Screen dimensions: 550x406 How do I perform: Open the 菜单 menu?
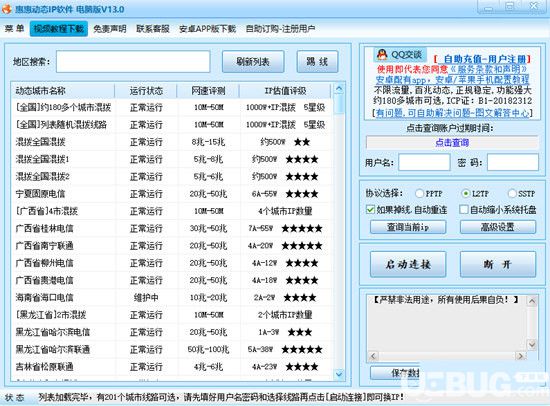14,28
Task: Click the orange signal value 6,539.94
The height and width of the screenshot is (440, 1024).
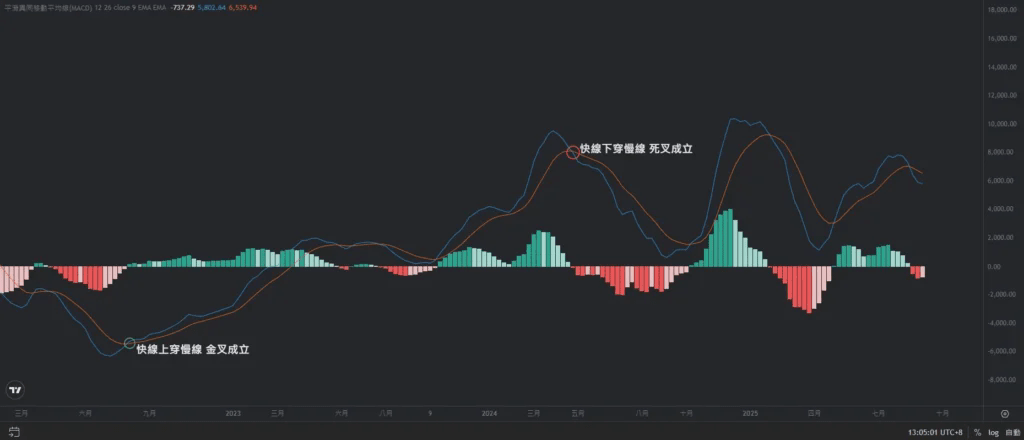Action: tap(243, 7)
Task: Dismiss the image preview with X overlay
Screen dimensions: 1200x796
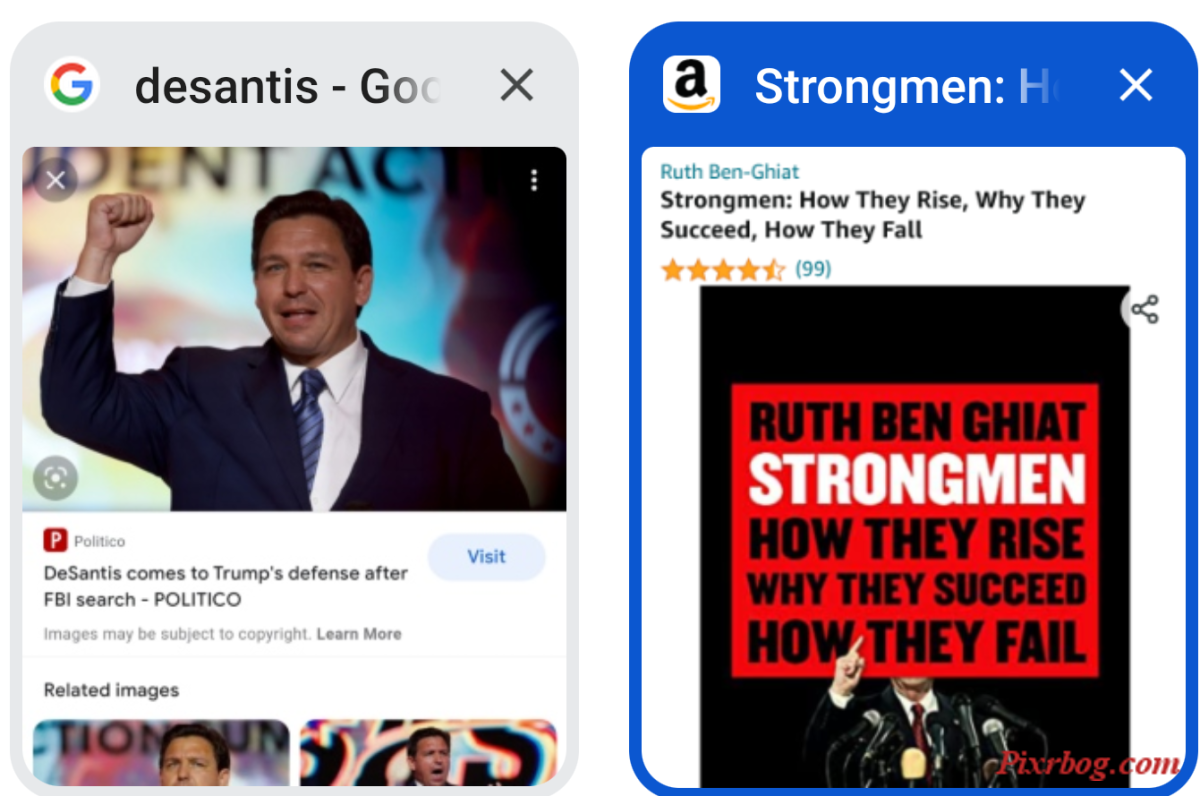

THE TASK » Copy the listing above word for word, omitting the pictures.

ANSWER FOR THE TASK »
Screen dimensions: 550x406 How do I perform: Open the 菜单 menu?
14,28
Task: Click the orange signal value 6,539.94
The height and width of the screenshot is (440, 1024).
Action: tap(243, 7)
Task: Dismiss the image preview with X overlay
Screen dimensions: 1200x796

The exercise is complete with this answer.